Jonas, 45 ans, est forcément consensuel… Il est seul !
Il se noie dans la masse depuis quelques 13 ans. C’est devenu son refuge. Contre vents et marées, il résiste à une dépression nerveuse, un licenciement, des errances philosophiques et spirituelles, la vacuité de son existence…
A priori, rien d’exceptionnel. Dans la Société actuelle, de consommation et du spectacle, de la dictature de l’image et des apparences, de l’humain objet ou produit, de la réalité virtuelle et de l’intelligence artificielle (ou le contraire), des illusions d’instantanéité et de gratuité, de la méga richesse et de l’ultra pauvreté, de l’individualisme et de la perte des valeurs, de la compétition impitoyable et de la défiance, des affrontements permanents et sans répits, des obscurantismes tantôt matérialistes scientifiques, tantôt religieux, de cette manie du « toujours plus », qui ne peut même plus se référer à une Nature malade… son exclusion, son isolement seraient presque volontaires. Il n’a trouvé que des psys pour tenter d’exprimer ses préoccupations, et ne se satisfait pas de leurs réponses.

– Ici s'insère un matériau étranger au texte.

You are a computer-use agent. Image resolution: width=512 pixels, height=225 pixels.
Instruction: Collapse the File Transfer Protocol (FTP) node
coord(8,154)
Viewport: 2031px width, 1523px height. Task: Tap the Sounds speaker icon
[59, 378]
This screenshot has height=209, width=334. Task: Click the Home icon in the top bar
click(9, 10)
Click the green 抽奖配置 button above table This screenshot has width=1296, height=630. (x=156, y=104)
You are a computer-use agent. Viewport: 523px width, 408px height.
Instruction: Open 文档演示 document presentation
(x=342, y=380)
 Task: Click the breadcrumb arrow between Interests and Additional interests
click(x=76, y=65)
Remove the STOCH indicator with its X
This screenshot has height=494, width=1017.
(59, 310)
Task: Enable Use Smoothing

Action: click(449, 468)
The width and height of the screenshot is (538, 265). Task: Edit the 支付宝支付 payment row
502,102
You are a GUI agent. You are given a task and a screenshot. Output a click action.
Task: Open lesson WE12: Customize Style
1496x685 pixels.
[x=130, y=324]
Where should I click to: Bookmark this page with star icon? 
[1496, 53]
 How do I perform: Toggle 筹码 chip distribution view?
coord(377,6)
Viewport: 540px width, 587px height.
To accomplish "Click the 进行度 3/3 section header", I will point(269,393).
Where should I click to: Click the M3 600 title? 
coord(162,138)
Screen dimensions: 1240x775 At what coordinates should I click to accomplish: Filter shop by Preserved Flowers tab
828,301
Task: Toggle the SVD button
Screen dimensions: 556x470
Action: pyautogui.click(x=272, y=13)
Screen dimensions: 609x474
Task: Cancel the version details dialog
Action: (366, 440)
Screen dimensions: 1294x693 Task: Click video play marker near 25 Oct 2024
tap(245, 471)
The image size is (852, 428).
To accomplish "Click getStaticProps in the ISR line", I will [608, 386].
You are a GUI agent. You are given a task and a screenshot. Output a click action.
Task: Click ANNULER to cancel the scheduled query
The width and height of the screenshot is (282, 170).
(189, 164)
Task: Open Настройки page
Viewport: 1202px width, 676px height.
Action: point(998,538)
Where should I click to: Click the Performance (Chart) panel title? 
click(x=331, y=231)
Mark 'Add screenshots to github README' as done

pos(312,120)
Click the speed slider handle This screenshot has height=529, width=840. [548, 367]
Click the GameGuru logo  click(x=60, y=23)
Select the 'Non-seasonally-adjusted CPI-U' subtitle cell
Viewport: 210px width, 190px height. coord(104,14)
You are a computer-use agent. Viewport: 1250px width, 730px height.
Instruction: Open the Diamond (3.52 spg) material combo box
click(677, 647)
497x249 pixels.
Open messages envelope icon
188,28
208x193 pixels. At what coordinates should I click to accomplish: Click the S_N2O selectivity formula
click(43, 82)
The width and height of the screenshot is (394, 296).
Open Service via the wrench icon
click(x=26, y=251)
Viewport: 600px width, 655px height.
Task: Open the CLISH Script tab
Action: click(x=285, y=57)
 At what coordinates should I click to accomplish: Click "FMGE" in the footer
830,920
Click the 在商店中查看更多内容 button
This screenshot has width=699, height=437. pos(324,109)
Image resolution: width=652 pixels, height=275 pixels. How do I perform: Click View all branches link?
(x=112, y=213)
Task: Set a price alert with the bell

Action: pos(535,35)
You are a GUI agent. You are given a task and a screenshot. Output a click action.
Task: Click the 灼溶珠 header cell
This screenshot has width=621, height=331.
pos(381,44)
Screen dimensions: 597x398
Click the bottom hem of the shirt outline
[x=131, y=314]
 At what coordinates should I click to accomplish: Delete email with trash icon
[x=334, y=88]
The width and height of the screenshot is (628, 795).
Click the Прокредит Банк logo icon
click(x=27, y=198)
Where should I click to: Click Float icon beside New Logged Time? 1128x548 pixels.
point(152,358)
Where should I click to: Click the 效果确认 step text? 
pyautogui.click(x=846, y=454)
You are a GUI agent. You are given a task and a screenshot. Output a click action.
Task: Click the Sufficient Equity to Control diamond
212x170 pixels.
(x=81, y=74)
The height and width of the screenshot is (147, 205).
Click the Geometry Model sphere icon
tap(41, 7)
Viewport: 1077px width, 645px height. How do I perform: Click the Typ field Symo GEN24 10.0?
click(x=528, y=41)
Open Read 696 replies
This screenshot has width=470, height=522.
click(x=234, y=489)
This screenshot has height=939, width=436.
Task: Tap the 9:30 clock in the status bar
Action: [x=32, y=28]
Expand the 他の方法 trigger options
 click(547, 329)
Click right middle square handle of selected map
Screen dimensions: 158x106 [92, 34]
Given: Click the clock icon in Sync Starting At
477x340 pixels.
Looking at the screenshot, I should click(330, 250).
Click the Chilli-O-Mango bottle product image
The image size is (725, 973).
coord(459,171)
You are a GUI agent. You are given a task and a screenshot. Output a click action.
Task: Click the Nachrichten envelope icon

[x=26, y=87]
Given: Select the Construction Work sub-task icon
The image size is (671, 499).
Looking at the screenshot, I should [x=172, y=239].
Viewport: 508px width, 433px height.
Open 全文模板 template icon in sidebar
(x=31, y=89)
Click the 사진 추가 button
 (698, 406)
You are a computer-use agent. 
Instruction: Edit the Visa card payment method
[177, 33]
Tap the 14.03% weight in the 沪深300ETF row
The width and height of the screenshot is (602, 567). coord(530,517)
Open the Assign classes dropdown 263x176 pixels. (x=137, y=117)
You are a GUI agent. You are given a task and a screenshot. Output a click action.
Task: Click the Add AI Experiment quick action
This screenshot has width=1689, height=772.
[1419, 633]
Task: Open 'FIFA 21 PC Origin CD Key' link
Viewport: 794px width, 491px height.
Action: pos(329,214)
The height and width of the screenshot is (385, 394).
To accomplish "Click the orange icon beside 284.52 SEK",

Au départ, il était loin d’être inadapté. Il faut dire aussi que son histoire n’est pas commune.
Dès les années 80, Jonas surfe sur la vague audiovisuelle française. De radios associatives en télévisions privées, il devient l’expert technique de la modernisation, d’une ultra-modernité, de cette liberté nouvelle. Invisiblement, il révolutionnera pourtant entre autres les « grands messes » de TF1.
A l’abri des micros et des caméras, des noms au générique, il s’est imprégné de contenus et de programmes relativement creux, de rencontres parfois riches, des coulisses de la petite histoire.
12 ou 13 ans plus tard, au cœur du cinquième pouvoir, l’esprit toujours ouvert, il est prêt pour la vague numérique et Internet, autant si ce n’est plus que tous ces ingénieurs, ces « hommes pressés »(1), qui prophétisent et professent la « Société de l’Information ».
Comment témoigner, même si c’est dangereux ?
Toutes les contradictions, le processus intellectuel de notre époque étaient résumés en ce lieu 12 ou 13 ans trop tôt.
Parce qu’un média est ainsi fait, qu’il faille y maintenir une apparence de vie, qu’il en a démystifié la mécanique et la dynamique, Jonas y fera son ultime révolution.
Parce qu’un phénomène ou une aventure ont un début… et une fin, c’est ce qui pourrait en faire La grande Histoire.
« Nul n’est prophète en son pays », particulièrement dans cette grande entreprise, si ce n’est en France. Il l’apprendra à ses dépends, mais l’assumera jusqu’à aujourd’hui.
Jonas est un de ses prénoms hébreu.
Jonas est un curieux petit prophète de la Bible : Il ne fait pas de prophéties. Il reçoit une injonction de D.ieu et la refuse. Après moult péripéties, il s’y résout, réussit et se demande enfin : « Tout ça pour ça ?! ».
« Yonah » en hébreux signifie « colombe », l’oiseau messager biblique de la Paix.
C’est aussi le nom de code d’un des tout derniers microprocesseurs, conçu en Israël, le premier avec deux cœurs (deux cerveaux) et mobile.
Le livre de Jonas est celui qui est lu dans les synagogues le jour du « Yom Kippour, le Grand Pardon ».